Cuando empecé a escribir La península de las casas vacías era 2009, comienzo de la crisis económica mundial y de una reorganización de muchas cosas. Yo estudié alemán por eso, porque iba a hacer traducción. No sabía qué idioma coger y cogí alemán para tener más trabajo. Y, de hecho, me lo dio, porque yo sobreviví dando clases particulares a gente que se iba a estudiar a Alemania a buscar trabajo. Enseñé a más de cien personas que se iban a aprenderlo. A mí sí que me afectó, pero yo lo cogí como una oportunidad de trabajo. Lo que hacía en mi tiempo libre era trabajar para comer, el resto era la vocación con la escritura. Escribía ese libro a toda hora, sobre todo el último año, sin parar todo el rato. Cuando me pongo a escribir no hago otra cosa. Ahora no he escrito desde hace un año y medio nada. Pero cuando me ponga a escribir…

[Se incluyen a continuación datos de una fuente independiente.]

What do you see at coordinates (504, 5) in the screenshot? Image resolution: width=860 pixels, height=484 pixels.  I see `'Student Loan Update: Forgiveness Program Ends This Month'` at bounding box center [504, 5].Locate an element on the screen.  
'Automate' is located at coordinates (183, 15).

La península de las casas vacías la paraba cada año y medio, y en esa pausa escribía otra cosa. La enviaba a las editoriales, me decían que no. ¿Qué hacía? Paraba el libro pensando que nunca lo iba a publicar. Hasta hace un año creía que no la iba a publicar nunca. Me daba igual, yo la trabajaba con el mismo cariño. Yo decía: Si no sale una editorial que me encanta, la dejo en el cajón, y que la publiquen posmortem o que no la publiquen.
La novela se iba a titular Odisto y el territorio de ficción La acequia. Pero pensé que tenía que ser algo más poético. Ese territorio es un trasunto del lugar jienense de Quesada. Al final, le puse Jándula, un afluente del Guadalquivir y que en árabe quiere decir Gracias a Dios”.
- La península de las casas vacías. David Uclés (Siruela).